Eppure, è proprio nel Salento che Rita ha trovato il terreno più fertile per la sua rinascita. Un sostegno arrivato non solo da specialisti e percorsi terapeutici, ma anche da una rete istituzionale che, in più occasioni, si è dimostrata presente e sensibile. Dai comuni di Soleto a Vaste, da Cursi a Surbo, passando per Cannole e Castrignano de’ Greci, fino al legame speciale con Sternatia e il sindaco Gabriele Candito, Rita racconta di aver percepito un’attenzione concreta, fatta di ascolto e vicinanza.
Un sostegno che, per lei, ha avuto un valore profondo: sentirsi riconosciuta non solo come paziente, ma come cittadina, come giovane donna impegnata a generare un cambiamento culturale. Le istituzioni locali, in questo senso, hanno rappresentato un punto di riferimento importante, contribuendo a rafforzare quel senso di appartenenza che spesso si smarrisce nei momenti più difficili.
Non tutte le esperienze, però, sono state altrettanto positive. Rita non nasconde una certa delusione rispetto alla mancanza di empatia percepita da parte di molte donne. Un aspetto che racconta con lucidità, senza rabbia ma con il desiderio di evidenziare quanto ci sia ancora da fare sul piano umano e sociale.

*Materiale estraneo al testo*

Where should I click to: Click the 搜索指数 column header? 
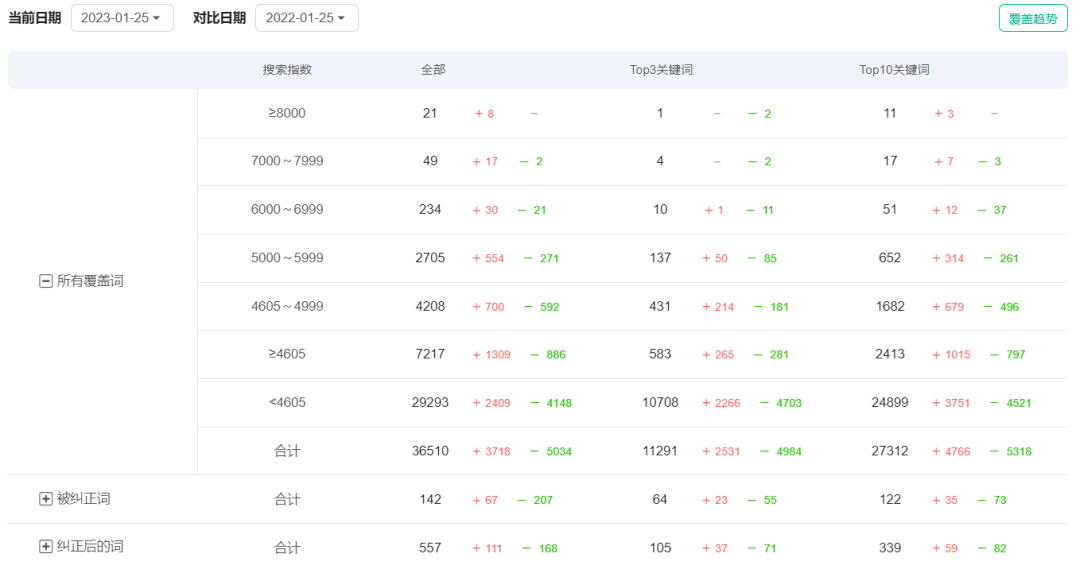pyautogui.click(x=287, y=70)
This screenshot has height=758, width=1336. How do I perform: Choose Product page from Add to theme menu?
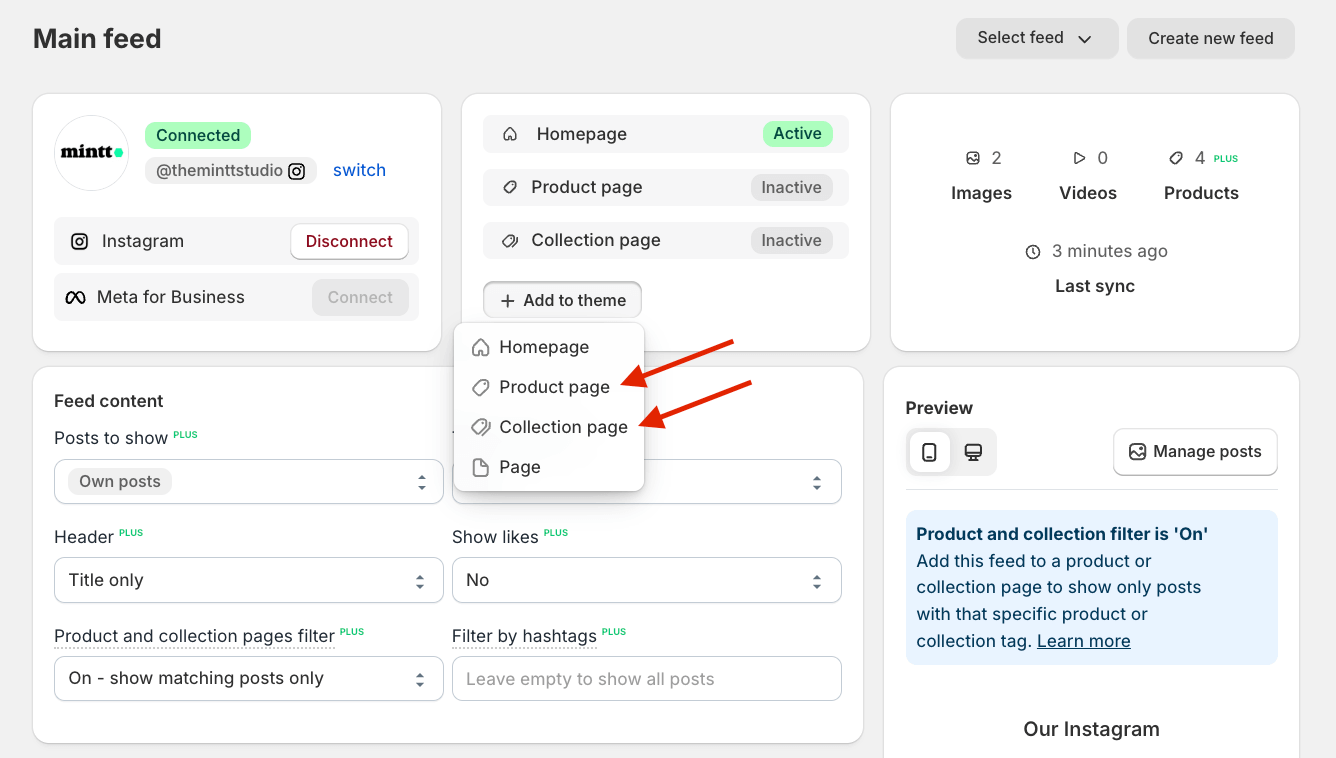pos(555,387)
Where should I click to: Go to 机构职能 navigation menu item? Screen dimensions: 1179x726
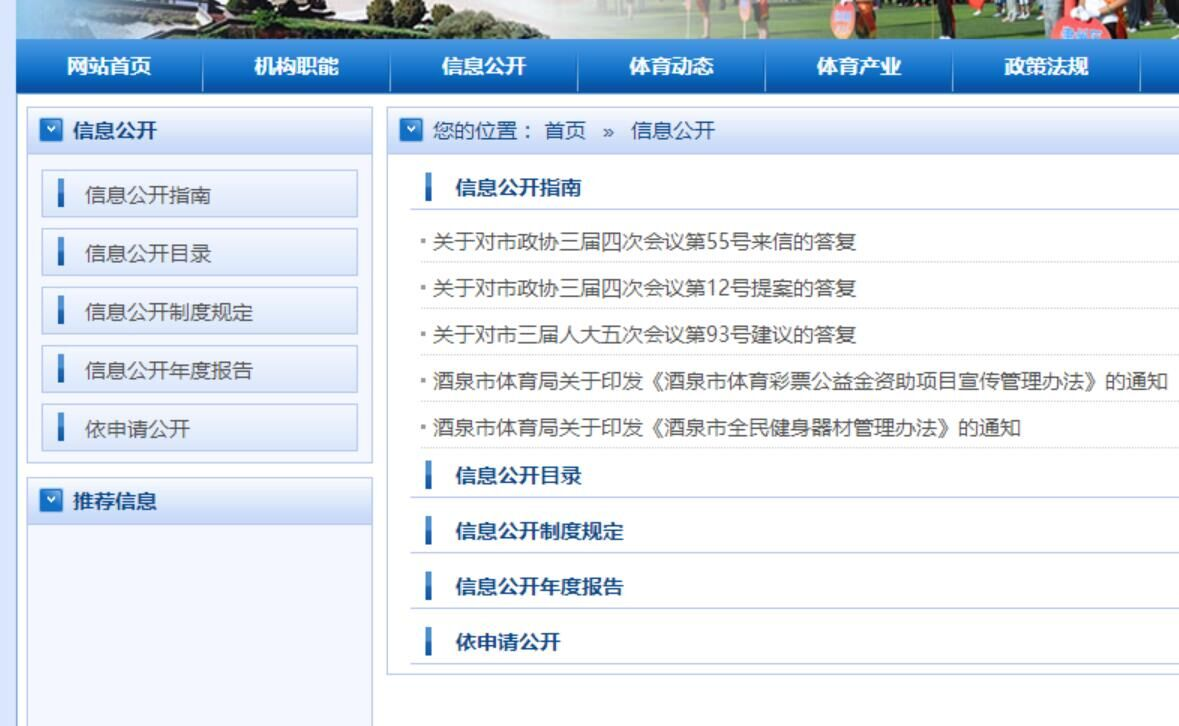point(297,67)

A fare la differenza, in questo contesto, sono state due figure per lei fondamentali: Dori e Marta. Due amiche che Rita definisce straordinarie, entrambe impegnate nelle amministrazioni locali, capaci di offrirle un sostegno autentico, lontano da giudizi e stereotipi. La loro presenza rappresenta una testimonianza concreta di quanto il supporto umano, quando è sincero, possa incidere profondamente nei percorsi di guarigione.
Oggi Rita continua a raccontarsi, consapevole che ogni parola condivisa può essere una luce per qualcuno. La sua non è solo una storia personale, ma un invito collettivo: a guardare oltre le apparenze, a riconoscere il valore dell’ascolto e a costruire comunità più accoglienti.
Nel suo viaggio, il Salento non è stato solo uno sfondo, ma un protagonista attivo. Un luogo che, tra contraddizioni e bellezza, ha saputo offrirle radici e ali. E da lì, Rita continua a lanciare il suo messaggio più importante: si può rinascere, anche dopo le tempeste più dure.